Truth be told, at R1 530 000 it represents pretty good value for money considering the massive performance potential, presence and luxury. It should also represent a relatively good investment.
If the Jaguar is Hulk, the Alfa Romeo must be Wonder Woman. Not only is she absolutely beautiful, she packs one mean punch. There are not so many thrills and spills… she’s lean and mean and gets the job done, brilliantly.
When this Alfa Romeo comes across a corner, it first dazzles with its stunning looks. Then it takes up the challenge, instead of altering it, it disposes of that corner in the most elegant, precise way imaginable. Poetry in motion. With an amazing soundtrack to match.

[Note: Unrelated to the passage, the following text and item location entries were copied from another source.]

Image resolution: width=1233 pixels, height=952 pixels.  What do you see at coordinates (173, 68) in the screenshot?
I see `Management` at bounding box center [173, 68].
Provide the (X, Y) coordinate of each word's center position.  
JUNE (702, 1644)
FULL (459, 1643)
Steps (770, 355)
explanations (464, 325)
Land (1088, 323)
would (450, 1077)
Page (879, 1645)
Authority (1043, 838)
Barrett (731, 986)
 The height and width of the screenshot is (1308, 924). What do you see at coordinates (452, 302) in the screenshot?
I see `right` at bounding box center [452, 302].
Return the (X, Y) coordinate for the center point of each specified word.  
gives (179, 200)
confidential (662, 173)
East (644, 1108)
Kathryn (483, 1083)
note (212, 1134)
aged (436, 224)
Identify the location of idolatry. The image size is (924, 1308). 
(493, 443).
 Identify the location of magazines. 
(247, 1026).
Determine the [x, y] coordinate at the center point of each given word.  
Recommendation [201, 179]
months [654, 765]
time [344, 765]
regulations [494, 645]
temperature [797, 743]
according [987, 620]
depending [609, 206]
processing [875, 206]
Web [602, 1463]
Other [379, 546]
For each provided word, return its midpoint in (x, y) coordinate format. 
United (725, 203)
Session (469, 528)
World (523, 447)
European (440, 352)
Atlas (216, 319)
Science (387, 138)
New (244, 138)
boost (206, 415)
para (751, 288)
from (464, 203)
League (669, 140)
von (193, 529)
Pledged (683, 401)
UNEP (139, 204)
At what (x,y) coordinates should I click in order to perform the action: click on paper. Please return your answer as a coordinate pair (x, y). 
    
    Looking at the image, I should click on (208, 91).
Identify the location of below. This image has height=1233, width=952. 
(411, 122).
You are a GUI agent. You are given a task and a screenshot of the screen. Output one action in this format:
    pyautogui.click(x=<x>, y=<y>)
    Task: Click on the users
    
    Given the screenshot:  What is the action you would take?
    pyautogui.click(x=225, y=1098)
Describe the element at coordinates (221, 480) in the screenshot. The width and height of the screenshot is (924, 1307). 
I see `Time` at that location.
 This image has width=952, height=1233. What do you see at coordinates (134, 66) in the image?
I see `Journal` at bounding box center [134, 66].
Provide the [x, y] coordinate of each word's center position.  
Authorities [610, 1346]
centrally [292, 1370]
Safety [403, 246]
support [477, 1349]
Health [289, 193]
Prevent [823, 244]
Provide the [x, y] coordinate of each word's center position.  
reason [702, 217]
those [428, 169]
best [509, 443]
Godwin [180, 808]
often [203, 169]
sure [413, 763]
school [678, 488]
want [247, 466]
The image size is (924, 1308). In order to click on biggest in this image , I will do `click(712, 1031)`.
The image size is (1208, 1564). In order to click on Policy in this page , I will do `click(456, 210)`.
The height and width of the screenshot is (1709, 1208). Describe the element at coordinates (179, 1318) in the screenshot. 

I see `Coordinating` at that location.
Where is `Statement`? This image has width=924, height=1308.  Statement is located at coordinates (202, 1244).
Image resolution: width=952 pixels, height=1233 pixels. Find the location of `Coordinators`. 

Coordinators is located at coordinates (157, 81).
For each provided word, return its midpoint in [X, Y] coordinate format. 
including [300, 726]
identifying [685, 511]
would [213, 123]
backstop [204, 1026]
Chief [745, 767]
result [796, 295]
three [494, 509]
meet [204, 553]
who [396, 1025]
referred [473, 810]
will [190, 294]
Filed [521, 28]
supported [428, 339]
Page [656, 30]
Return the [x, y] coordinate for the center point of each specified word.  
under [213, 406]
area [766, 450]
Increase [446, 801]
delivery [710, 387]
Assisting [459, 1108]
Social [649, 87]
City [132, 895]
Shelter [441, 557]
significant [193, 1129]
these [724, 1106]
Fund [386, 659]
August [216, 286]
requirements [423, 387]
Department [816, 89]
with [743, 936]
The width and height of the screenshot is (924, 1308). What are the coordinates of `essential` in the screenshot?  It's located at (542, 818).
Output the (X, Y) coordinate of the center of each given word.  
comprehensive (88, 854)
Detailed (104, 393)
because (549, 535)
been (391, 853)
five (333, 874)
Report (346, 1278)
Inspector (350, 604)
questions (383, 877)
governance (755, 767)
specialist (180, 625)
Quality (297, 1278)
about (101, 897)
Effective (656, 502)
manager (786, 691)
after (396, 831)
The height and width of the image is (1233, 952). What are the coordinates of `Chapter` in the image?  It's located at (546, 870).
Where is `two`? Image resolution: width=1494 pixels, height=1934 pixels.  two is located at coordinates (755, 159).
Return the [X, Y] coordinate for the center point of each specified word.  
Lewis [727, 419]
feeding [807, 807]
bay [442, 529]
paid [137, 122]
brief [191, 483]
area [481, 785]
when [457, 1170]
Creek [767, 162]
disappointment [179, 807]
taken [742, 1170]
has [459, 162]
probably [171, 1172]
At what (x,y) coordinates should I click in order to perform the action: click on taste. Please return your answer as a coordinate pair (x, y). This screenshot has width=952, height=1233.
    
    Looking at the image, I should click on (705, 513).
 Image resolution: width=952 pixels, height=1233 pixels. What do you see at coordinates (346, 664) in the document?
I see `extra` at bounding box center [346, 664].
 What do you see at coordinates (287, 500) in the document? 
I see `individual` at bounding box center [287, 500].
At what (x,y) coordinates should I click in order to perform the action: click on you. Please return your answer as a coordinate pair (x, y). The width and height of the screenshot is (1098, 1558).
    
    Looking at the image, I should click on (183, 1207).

The Stelvio Q did not enjoy nearly the same level of adornment from Average
Joe as the Jaguar. That’s sad because the brand deserves more recognition and better sales. But again, pricing is a stumbling block: the Quadrifoglio sells for R1.7 million – nearly R200 000 more than the Jaguar SVR. Also, considering Alfa’s not-so-great track record with resale values, you’d have to be a true Alfisti to park one in your garage.
In the end, for us, it boiled down to a decision between your head, and your heart. All logic suggests the Jaguar makes more sense. It’s almost as fast as
the Alfa, more affordable, it’s interior is far superior and it will probably keep its value better. And then there’s that delightful Trump button.
If it’s a real driver’s car you seek, a spectacular sports car in SUV dress up, with the (actual) heart of a Ferrari, the Alfa Romeo is better.
We’ll go with the heart on this one.